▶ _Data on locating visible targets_

• • • • • • •

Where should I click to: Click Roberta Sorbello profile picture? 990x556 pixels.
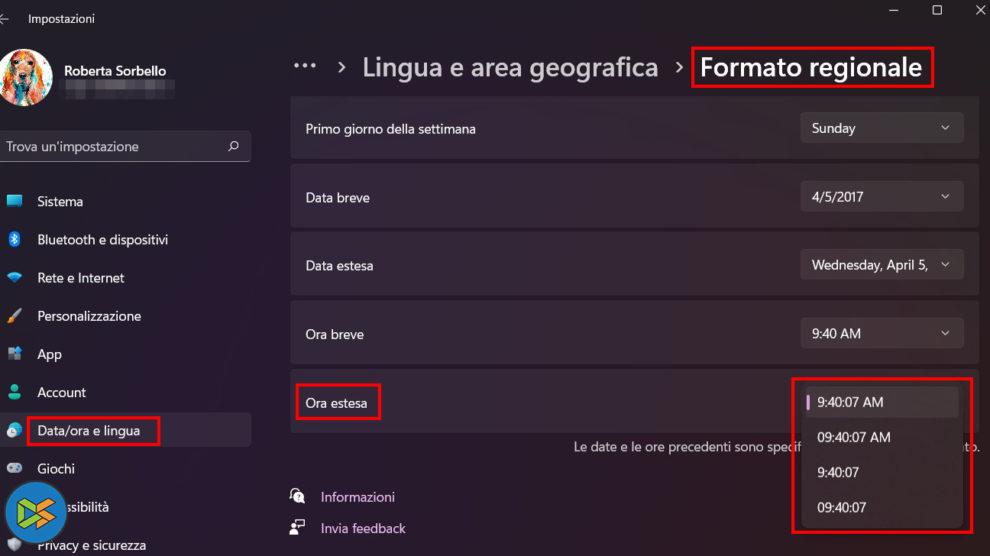(27, 78)
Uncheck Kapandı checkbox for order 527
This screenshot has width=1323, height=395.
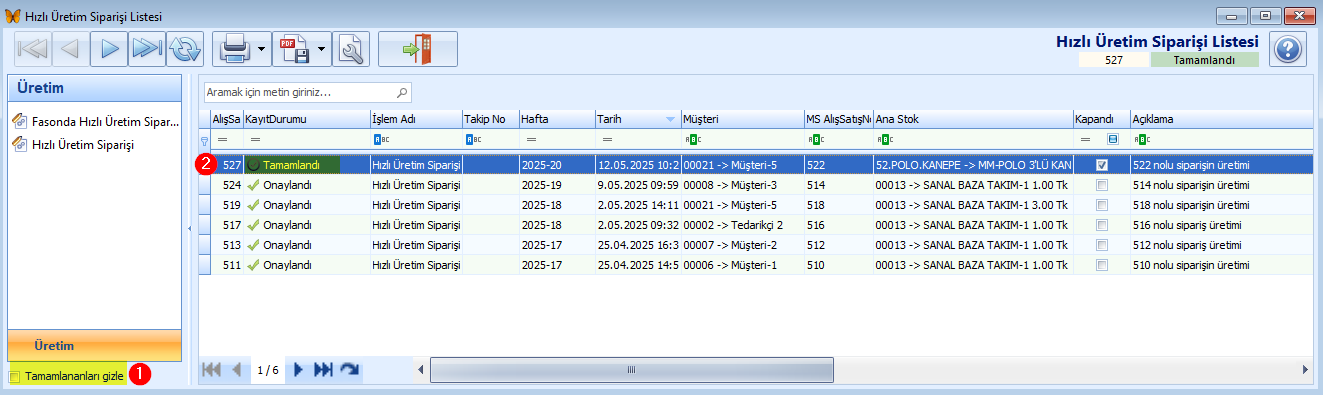[1101, 164]
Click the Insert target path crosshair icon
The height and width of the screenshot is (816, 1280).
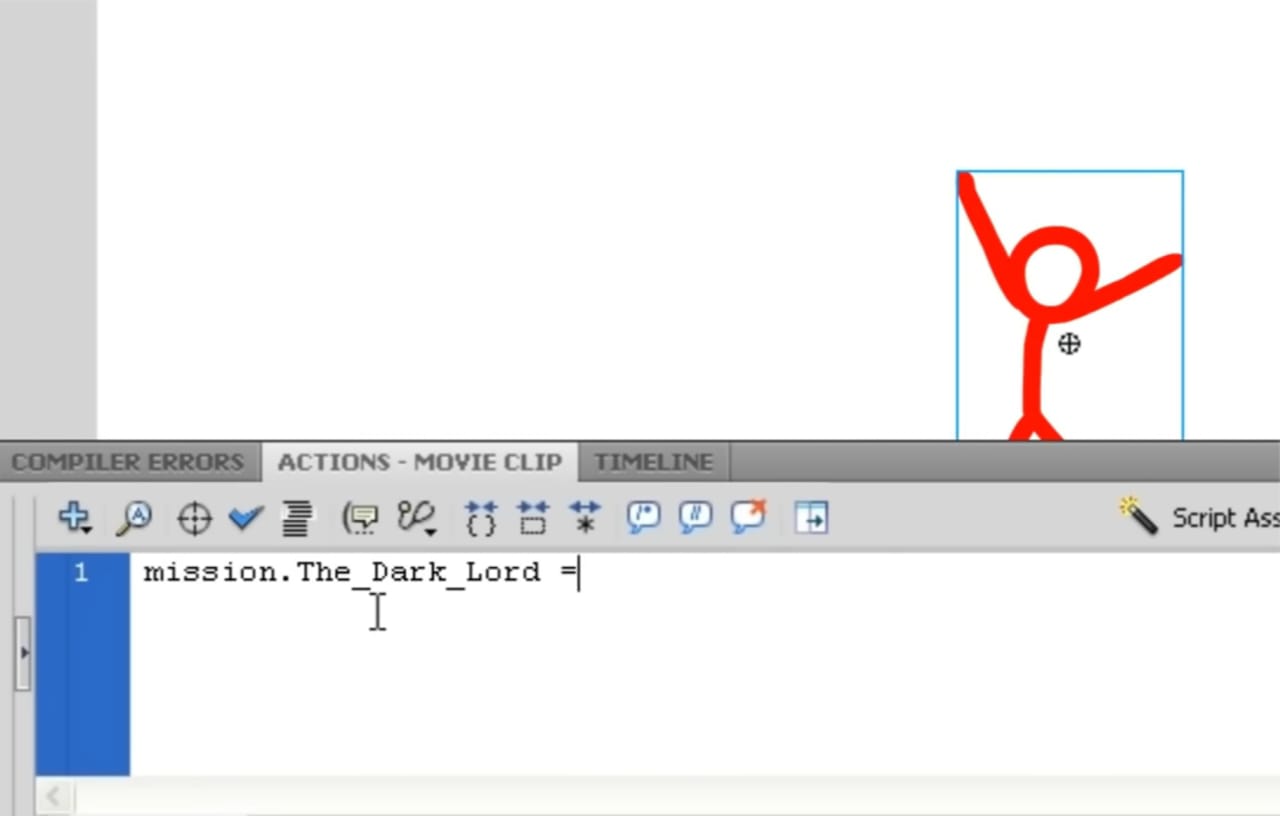[193, 518]
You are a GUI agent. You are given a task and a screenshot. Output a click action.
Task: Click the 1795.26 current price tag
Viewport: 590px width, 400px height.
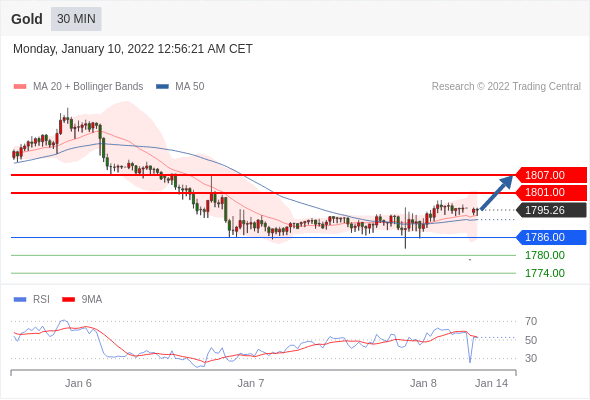click(551, 210)
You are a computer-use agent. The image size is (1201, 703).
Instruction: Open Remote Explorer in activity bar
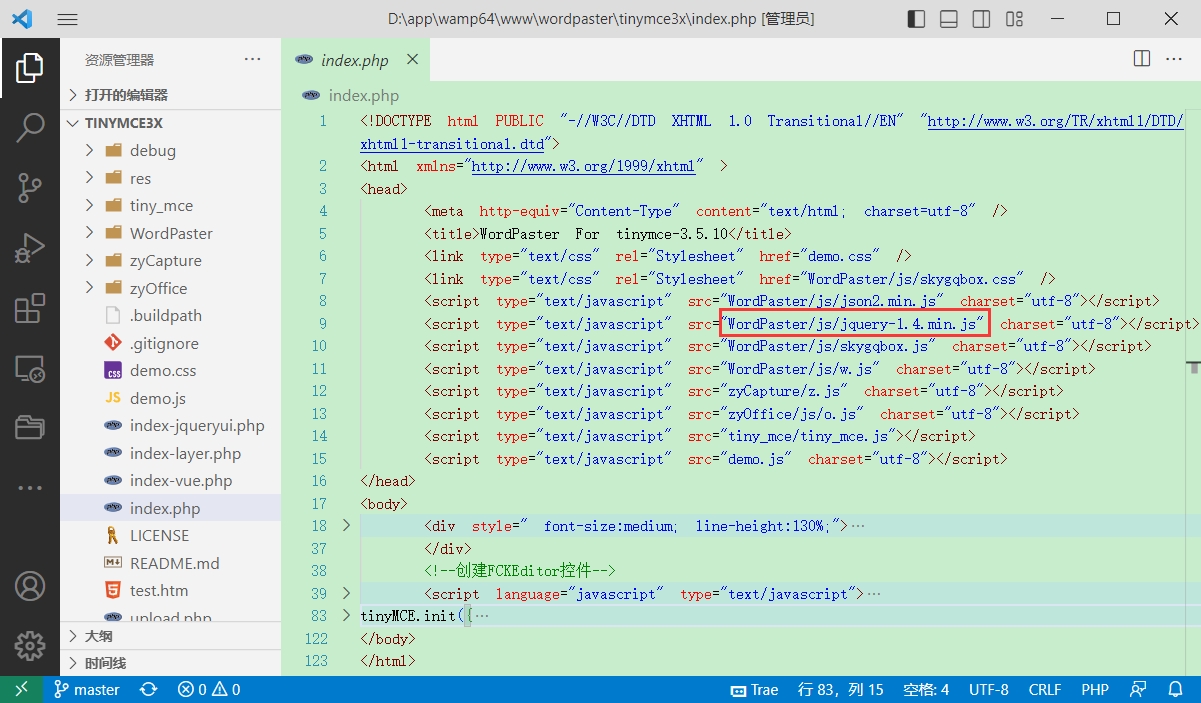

• • • • • • •

▶ _The task_
Write out the data again with each "screenshot" swapped for "screen capture" and nothing else changed, leaving the pictures out.

▶ _Worked answer_
Where should I click to: Click Roberta Sorbello profile picture? 990x556 pixels.
(27, 78)
Uncheck Kapandı checkbox for order 527
This screen capture has width=1323, height=395.
[1101, 164]
Click the Insert target path crosshair icon
The height and width of the screen capture is (816, 1280).
[193, 518]
You are a GUI agent. You are given a task and a screen capture. Output a click action.
Task: Click the 1795.26 current price tag
Viewport: 590px width, 400px height.
click(551, 210)
You are a computer-use agent. The image size is (1201, 703).
Instruction: Open Remote Explorer in activity bar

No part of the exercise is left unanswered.